WHY THIS MATTERS IN BRIEF
Neurons play a crucial role in helping ensure our bodies run smoothly, but when they’re damaged, or degrade there can be dire consequences, from dementia to quadriplegia, this breakthrough might let us restore, or even enhance, neurological functions.
Researchers have built the world’s first artificial neuron that’s capable of mimicking the function of an organic brain cell – including the ability to translate chemical signals into electrical impulses, and communicate with other human cells.
These artificial neurons are the size of a fingertip and contain no ‘living’ parts and the team is working on shrinking them down to the nanoscale so they can be implanted into humans. This could allow us to effectively replace damaged nerve cells and develop new treatments for neurological disorders, such as spinal cord injuries and Parkinson’s disease.
“Our artificial neuron is made of conductive polymers and it functions like a human neuron,” said lead researcher Agneta Richter-Dahlfors from the Karolinska Institutet in Sweden.
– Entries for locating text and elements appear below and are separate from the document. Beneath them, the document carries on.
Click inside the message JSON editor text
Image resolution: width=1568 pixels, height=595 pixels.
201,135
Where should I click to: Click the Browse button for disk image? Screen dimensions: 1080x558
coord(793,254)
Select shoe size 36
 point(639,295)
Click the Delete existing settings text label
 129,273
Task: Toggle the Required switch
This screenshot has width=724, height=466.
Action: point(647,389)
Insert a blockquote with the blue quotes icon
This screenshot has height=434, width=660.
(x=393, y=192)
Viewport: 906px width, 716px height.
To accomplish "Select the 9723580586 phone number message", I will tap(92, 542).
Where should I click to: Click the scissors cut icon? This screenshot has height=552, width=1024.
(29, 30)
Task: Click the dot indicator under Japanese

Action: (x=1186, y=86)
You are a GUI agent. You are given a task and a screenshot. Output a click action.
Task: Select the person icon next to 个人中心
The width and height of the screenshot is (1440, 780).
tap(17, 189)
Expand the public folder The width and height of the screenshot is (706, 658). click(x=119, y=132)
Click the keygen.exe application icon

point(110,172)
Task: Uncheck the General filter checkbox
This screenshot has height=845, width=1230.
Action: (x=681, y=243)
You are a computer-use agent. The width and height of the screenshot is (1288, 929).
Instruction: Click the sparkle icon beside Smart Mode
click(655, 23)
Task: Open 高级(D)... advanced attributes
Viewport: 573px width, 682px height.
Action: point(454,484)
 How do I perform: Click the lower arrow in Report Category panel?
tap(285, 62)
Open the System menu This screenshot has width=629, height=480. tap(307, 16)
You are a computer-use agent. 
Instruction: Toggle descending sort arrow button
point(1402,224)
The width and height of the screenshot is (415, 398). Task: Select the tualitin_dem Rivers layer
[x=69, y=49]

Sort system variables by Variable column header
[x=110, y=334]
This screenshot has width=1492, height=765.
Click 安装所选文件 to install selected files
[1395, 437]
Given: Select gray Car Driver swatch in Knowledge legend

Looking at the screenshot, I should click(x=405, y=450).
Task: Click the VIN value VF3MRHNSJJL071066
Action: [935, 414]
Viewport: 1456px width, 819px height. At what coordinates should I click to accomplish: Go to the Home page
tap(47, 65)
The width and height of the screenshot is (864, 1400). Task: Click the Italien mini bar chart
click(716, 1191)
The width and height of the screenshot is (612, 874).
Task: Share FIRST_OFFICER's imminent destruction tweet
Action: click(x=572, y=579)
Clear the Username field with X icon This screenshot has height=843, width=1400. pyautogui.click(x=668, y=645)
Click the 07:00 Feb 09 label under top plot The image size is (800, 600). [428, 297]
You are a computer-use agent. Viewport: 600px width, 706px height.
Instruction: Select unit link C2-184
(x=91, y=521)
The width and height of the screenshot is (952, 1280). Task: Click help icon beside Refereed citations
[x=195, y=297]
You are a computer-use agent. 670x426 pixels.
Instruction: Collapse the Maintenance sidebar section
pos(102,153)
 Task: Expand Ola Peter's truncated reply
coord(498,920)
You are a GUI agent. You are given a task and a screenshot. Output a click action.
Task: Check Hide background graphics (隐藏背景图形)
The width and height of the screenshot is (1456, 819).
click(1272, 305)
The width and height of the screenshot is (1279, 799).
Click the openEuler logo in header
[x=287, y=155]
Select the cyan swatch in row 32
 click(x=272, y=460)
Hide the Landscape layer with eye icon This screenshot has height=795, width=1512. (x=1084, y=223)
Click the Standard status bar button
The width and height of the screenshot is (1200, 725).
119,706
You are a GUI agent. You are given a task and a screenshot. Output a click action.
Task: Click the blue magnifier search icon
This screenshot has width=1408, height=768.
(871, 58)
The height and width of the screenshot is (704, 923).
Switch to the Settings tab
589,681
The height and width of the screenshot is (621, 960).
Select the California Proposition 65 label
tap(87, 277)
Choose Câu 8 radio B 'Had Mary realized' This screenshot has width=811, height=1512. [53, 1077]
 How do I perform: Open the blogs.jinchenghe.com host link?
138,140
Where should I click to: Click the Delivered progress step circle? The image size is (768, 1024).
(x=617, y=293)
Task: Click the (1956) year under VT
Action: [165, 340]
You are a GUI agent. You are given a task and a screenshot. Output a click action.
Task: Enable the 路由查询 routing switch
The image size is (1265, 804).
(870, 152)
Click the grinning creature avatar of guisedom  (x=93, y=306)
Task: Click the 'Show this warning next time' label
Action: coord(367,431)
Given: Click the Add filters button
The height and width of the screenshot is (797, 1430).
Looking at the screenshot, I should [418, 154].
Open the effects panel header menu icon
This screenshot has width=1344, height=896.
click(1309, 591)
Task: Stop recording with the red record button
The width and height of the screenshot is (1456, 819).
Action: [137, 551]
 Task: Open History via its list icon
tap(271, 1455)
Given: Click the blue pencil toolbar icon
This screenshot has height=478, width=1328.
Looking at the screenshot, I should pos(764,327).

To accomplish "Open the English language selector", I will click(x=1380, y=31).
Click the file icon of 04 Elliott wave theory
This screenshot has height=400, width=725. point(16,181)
Until now, scientists have only been able to stimulate brain cells using electrical impulses, which is how they transmit information within the cells. But in our bodies they’re stimulated by chemical signals, and this is how they communicate with other neurons.
By connecting enzyme-based biosensors to organic electronic ion pumps, Richter-Dahlfors and her team have now managed to create an artificial neuron that can mimic this function, and they’ve shown that it can communicate chemically with organic brain cells even over large distances.
“The sensing component of the artificial neuron senses a change in chemical signals in one dish, and translates this into an electrical signal,” said Richter-Dahlfors, “this electrical signal is next translated into the release of the neurotransmitter acetylcholine in a second dish, whose effect on living human cells can be monitored.”
This means that artificial neurons could theoretically be integrated into complex biological systems, such as our bodies, and could allow scientists to replace or bypass damaged nerve cells, potentially reversing paralysis. So imagine being able to use the device to restore function to paralysed patients, or heal brain damage.
“Next, we would like to miniaturise this device to enable implantation into the human body,” said Richer-Dahlfors, “we foresee that in the future, by adding the concept of wireless communication, the biosensor could be placed in one part of the body, and trigger release of neurotransmitters at distant locations.”
“Using such auto-regulated sensing and delivery, or possibly a remote control, new and exciting opportunities for future research and treatment of neurological disorders can be envisaged,” she added.
The results of lab trials have been published in the journal Biosensors and Bioelectronics.
While the potential for treating neurological disorders using this new discovery is exciting, the artificial neurons could one day also help us to supplement our mental abilities and add extra memory storage or offer faster processing – and that opens up some pretty awesome possibilities.